Des escrocs prétendent que les photographies des hommes des missions Apollo sur la Lune auraient été prises en studio. Ils développent de vagues arguments sur la dimension des ombres ou bien sur la forme du drapeau et emploient un vocabulaire technique afin d’impressionner un auditeur naïf. Tout spécialiste de traitement des images reconnaît immédiatement la stupidité de leur argumentation. Les médias qui se font l’écho de ces entreprises d’abêtissement portent une lourde responsabilité.

Les scientifiques et les croyances

Le meilleur moyen de lutter contre les croyances est évidemment d’enseigner la science et ses méthodes. Cela veut-il dire que les scientifiques ne seraient pas sensibles aux croyances ? Toute l’histoire des sciences nous montre le contraire. Évidemment, un scientifique peut être remarquable dans son domaine. Mais nous rencontrons parfois des scientifiques très intolérants et perméables aux croyances hors du cercle de leurs compétences. La croyance est une telle facilité intellectuelle que nous pouvons être touchés par paresse avec l’excuse d’avoir été rigoureux dans d’autres domaines.

En fait, tous les scientifiques possèdent un grand nombre de croyances, mais ils ont en principe soumis chacune à un examen sérieux. Il est évidemment hors de question de redécouvrir tous les acquis de la science en une seule vie. On doit faire confiance aux scientifiques de renom qui ont découvert un phénomène. Il n’est pas besoin de franchir le cercle arctique pour savoir que des populations esquimaux existent ou de maîtriser le calcul tensoriel pour accepter la relativité générale. Ces sujets ont reçu suffisamment de confirmations pour ne pas être remis en cause.

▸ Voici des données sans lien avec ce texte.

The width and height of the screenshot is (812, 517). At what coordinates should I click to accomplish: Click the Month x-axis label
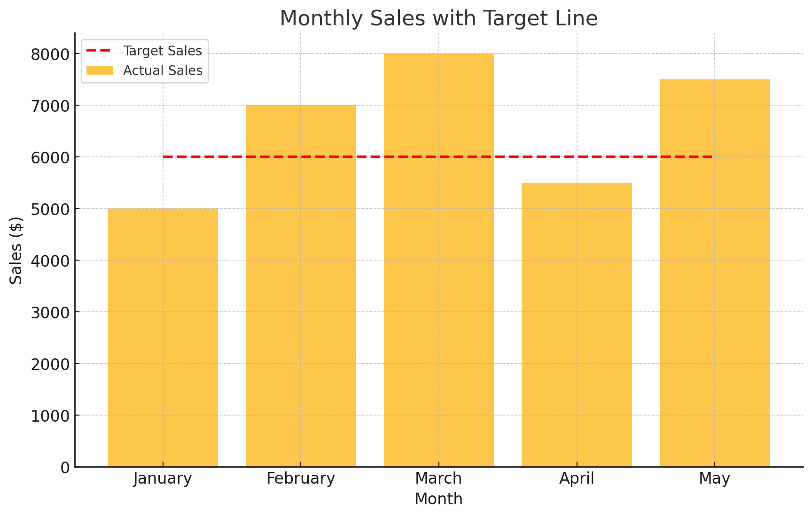tap(438, 499)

Par contre, il est essentiel de garder suffisamment d’esprit critique, de scepticisme et de doute pour renoncer à ce que nous avons cru acquis dès l’annonce d’une observation ou d’une expérience remettant en cause une idée préconçue.

Les croyances en astronomie

Les croyances ne touchent pas que le domaine de la religion. L’astronomie a longtemps été le domaine des croyances. Pendant des siècles, beaucoup ont cru que la Terre était immobile au centre de l’Univers. Au temps de l’Inquisition, Giordano Bruno, qui ne partageait pas cette opinion, est mort sur le bûcher et Galilée a eu la fin de sa vie gâchée pour avoir imaginé que la Terre était en mouvement. De nos jours, certains croient que l’homme est le but de l’Univers. Cette approche anthropique rappelle le Moyen Âge et ceux qui tenaient absolument à mettre l’homme au centre de tout. Le problème de la création du monde peut être facilement pollué par des croyances de différentes natures et la cosmologie n’en est pas à l’abri. L’astrologie, c’est-à-dire l’idée que notre caractère et notre futur dépendraient de la constellation dans laquelle se trouvait le Soleil le jour de notre naissance, attire nombre d’escrocs et est diffusée par des médias peu scrupuleux. Le mythe des soucoupes volantes a lui aussi ses dévots et ses bigots. La croyance que les plantes pousseraient mieux les nuits de pleine Lune fait aussi partie de ces opinions répandues sans la moindre preuve.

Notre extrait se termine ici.